Thursday 19 August 2010

"barang yang sudah dibeli tidak dapat ditukar atau dikembalikan"

Merasa familiar dengan kalimat itu?
Di Indonesia, kalimat yang banyak tampil di kuitansi pembelian barang itu sudah terlalu sering jadi senjata ampuh bagi penjual (apalagi yang nakal) dan kartu mati bagi pembeli (terutama yang sial). Jadilah nyokap gue, dengan pengalaman profesionalnya sebagai Quality Control paling bawel sedunia, selalu rajin menasihati gue untuk "teliti sebelum membeli". Efek sampingnya adalah gue jadi orang yang picky minta ampun, dan tidak terbatas dalam hal belanja, hahaha.

Sebetulnya sih tidak semua barang yang sudah dibeli itu "tidak dapat ditukar atau dikembalikan". Waktu gue SD, gue pernah dapet sepatu warna putih dari Sinterklas (yep, my mum brought me to an event in a mall where we can meet Santa Claus and he will gave us presents because we were "good kids"), tapi ternyata kegedean satu nomor. Hari berikutnya, sepatu itu tiba-tiba ukurannya pas, karena nyokap balik lagi ke toko buat nuker itu sepatu. Salah satu contoh lain bahwa barang yang sudah dibeli "bisa dikembalikan" bisa dilihat di film My Name Is Khan, waktu Shahrukh Khan bilang ke anak tirinya, "return policy only fourteen days". Oprah Winfrey, yang sering bahas tentang orang Amerika yang kebanyakan belanja, juga sering nampilin orang-orang yang cerita kalau mereka akhirnya ngembaliin barang yang udah dibeli setelah sadar kalo sebenarnya barang yang dibeli itu ga penting (-penting amat).

Beralih dari return policy, pernah dengar istilah culture shock?

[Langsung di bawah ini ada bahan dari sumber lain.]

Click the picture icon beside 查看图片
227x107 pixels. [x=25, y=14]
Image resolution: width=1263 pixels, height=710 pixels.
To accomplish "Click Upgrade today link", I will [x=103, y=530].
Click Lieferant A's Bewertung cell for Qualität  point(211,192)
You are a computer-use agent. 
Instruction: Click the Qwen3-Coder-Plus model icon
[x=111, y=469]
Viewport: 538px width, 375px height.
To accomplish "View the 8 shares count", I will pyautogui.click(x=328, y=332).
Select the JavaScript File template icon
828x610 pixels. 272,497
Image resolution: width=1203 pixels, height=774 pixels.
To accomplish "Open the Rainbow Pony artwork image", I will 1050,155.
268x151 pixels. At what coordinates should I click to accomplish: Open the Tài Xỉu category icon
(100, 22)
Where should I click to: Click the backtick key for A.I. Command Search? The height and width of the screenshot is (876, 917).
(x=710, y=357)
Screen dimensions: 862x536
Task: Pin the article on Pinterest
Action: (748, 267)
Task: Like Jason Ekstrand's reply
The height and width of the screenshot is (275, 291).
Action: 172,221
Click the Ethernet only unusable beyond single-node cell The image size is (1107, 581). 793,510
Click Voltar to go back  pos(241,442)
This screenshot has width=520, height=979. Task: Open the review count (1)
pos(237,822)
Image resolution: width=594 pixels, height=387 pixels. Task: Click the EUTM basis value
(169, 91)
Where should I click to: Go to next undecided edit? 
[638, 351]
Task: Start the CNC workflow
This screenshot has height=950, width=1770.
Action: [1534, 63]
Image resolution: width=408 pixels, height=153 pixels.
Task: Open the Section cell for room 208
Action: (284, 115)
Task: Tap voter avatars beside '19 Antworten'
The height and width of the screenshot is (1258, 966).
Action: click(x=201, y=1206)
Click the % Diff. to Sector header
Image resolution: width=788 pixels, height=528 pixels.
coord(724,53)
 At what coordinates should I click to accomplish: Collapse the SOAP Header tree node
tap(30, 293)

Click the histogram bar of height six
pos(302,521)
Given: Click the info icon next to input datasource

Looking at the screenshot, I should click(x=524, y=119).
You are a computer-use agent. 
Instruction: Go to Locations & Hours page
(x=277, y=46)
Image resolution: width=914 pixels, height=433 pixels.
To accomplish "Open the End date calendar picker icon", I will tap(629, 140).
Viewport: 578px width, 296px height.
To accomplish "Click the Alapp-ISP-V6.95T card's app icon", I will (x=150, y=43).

Biasa dialami oleh orang-orang yang baru datang ke tempat yang baru dengan budaya yang berbeda - dalam bahasa Indonesia biasa disebut gegar budaya?
Nah, di sini, gue mengalami hal yang serupa tapi tak sama: customer shock.

Sebelum berangkat, gue beli buku Rp. 2 Juta Keliling Thailand, Malaysia, & Singapura-nya Claudia Kaunang. Dari sana gue mengenal Boots, toko produk kosmetik dan perawatan diri yang berbasis di Inggris Raya tapi pabriknya ada di Thailand. Toko ini sepertinya sangat menyenangkan untuk penggemar body care product macam gue (yang sejauh ini hanya bisa ngeceng barangnya, tapi begitu liat price tag-nya langsung mundur). Sampai sebelum pindahan pun, gue ga beli apa-apa setiap kali mampir ke Boots. Gue cuma diam-diam mencatat nanti mau beli apaan, dan setiap kali mampir, daftarnya makin panjang, hahaha.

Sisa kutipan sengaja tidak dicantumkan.